For now, he said, the first four guideline statements are the most relevant:
*CRC patients being considered for anti-EGFR therapy must receive mutational testing for certain KRAS and NRAS codons.
*BRAF p.V600 mutational analysis should be performed in CRC tissue for prognostic stratification and, in deficient-mismatch-repair tumors with loss of MLH1, to evaluate for Lynch syndrome risk.
*Mismatch repair status testing should be ordered for CRC patients for the identification of those at high risk for Lynch syndrome and/or for prognostic stratification.
*There is insufficient evidence to recommend BRAF p.V600 mutational analysis to predict response to anti-EGFR inhibitors.

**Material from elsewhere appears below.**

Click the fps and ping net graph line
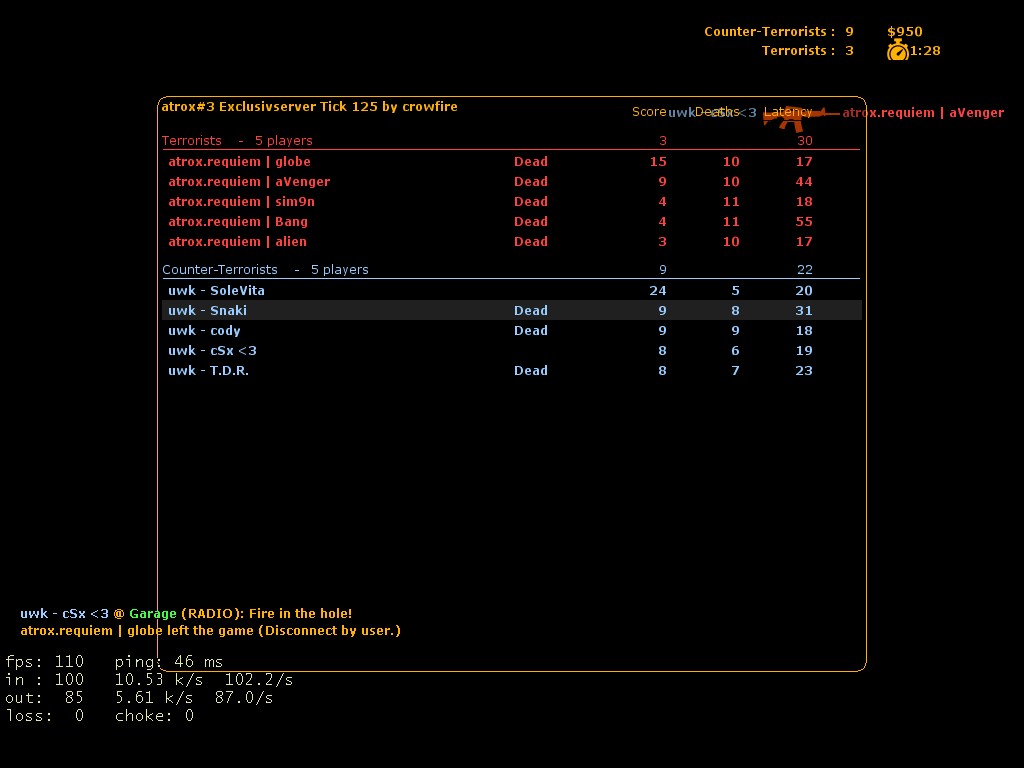Viewport: 1024px width, 768px height. pos(114,662)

According to the statement, there is also insufficient evidence to recommend PIK3CA mutational analysis or PTEN analysis in CRC tissue for therapy selection outside of clinical trials.
The other 15 statements provide recommendations regarding laboratory approaches to operationalize molecular testing for predictive and prognostic molecular biomarkers, including the selection of assays, type of specimens, timing of ordering of tests, and turnaround time for testing results.

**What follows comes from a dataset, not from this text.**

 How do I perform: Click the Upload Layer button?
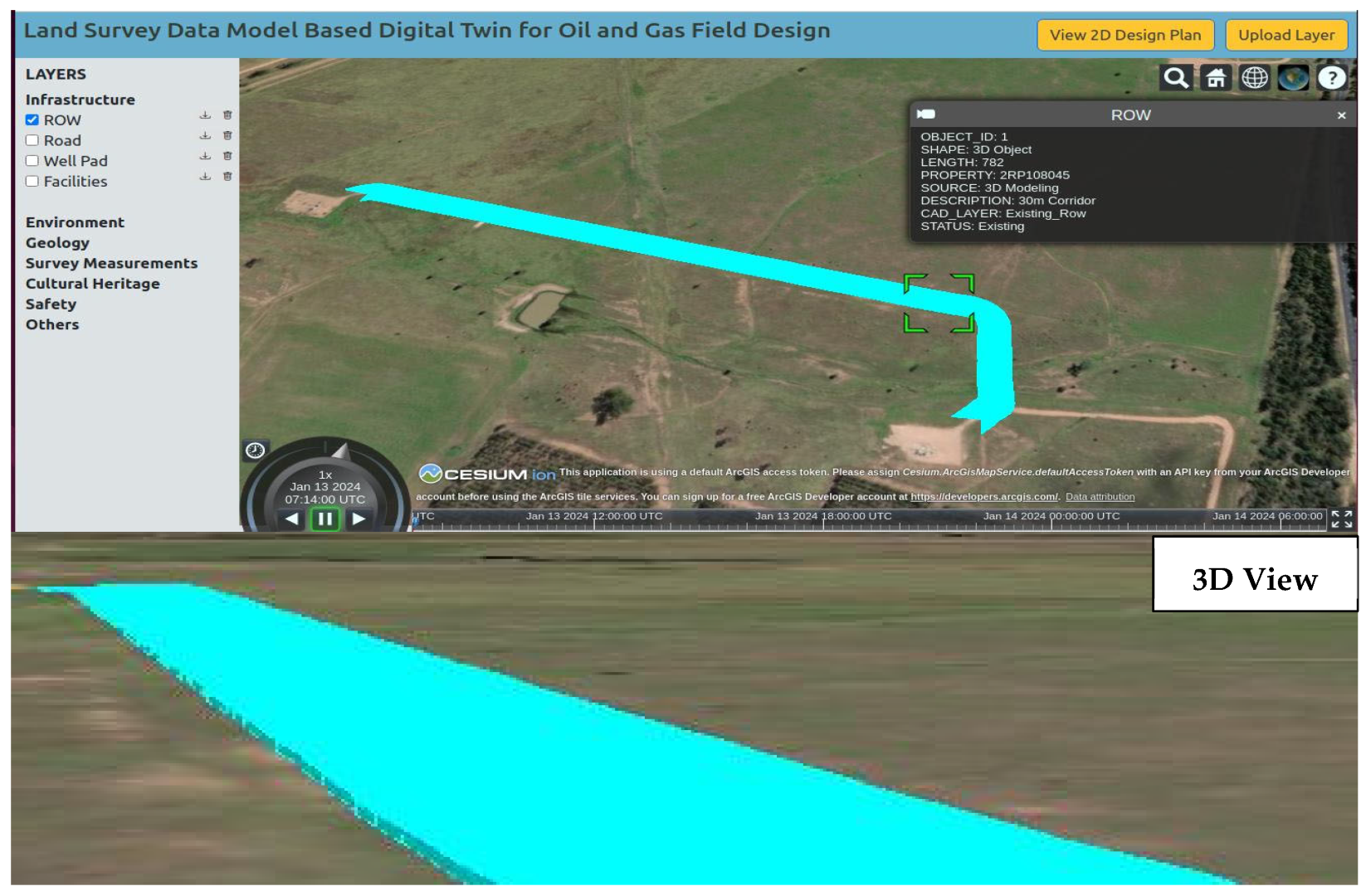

The complete guideline, along with evidence supporting each of the statements, appeared online February 6 in the Journal of Clinical Oncology.
Dr. Louis Vermeulen from the Center for Experimental and Molecular Medicine at the Academic Medical Center in Amsterdam, who was not involved with the guideline, said, "The report is very heavy on genomic tumor markers. Three fields that are entirely missed: transcriptomic classification of cancers into risk groups, for example by the consensus molecular subtypes (CMS). Also I missed the analysis of pharmacogenomic biomarkers to identify patients that should not be treated with specific agents. This is surprising. To conclude, the use of 'classic' biomarkers like CEA in serum is totally ignored; also screening is omitted with, for example, the fecal occult blood test being totally ignored."

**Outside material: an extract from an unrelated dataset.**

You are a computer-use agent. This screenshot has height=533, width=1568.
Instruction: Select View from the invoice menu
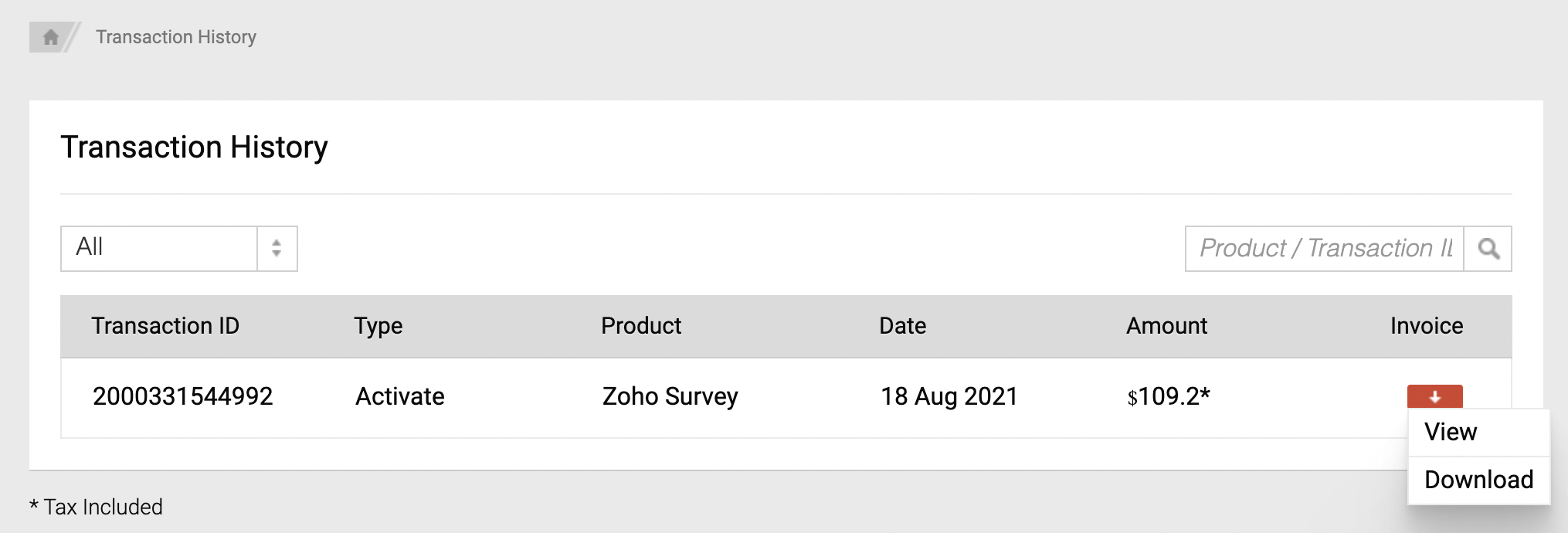click(1451, 432)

He also noted that colon cancer and rectal cancer are covered in one guideline. "This is pretty surprising, as rectal cancer is a very different disease (not biologically but due to the location) and is treated entirely differently," Dr. Vermeulen told Reuters Health by email. "Therefore, the impact on clinical practice of specific biomarkers is very different. Only in metastatic disease can the two be compared, but in early disease implementation of specific biomarkers is likely to be entirely different."
"Unfortunately, the main message to take away from this guideline is that progress on biomarkers in CRC is very slow and that no main breakthroughs can be reported," Dr. Vermeulen concluded. "In addition, it remains unclear what to do with prognostic biomarkers without clear guidelines on how to implement them."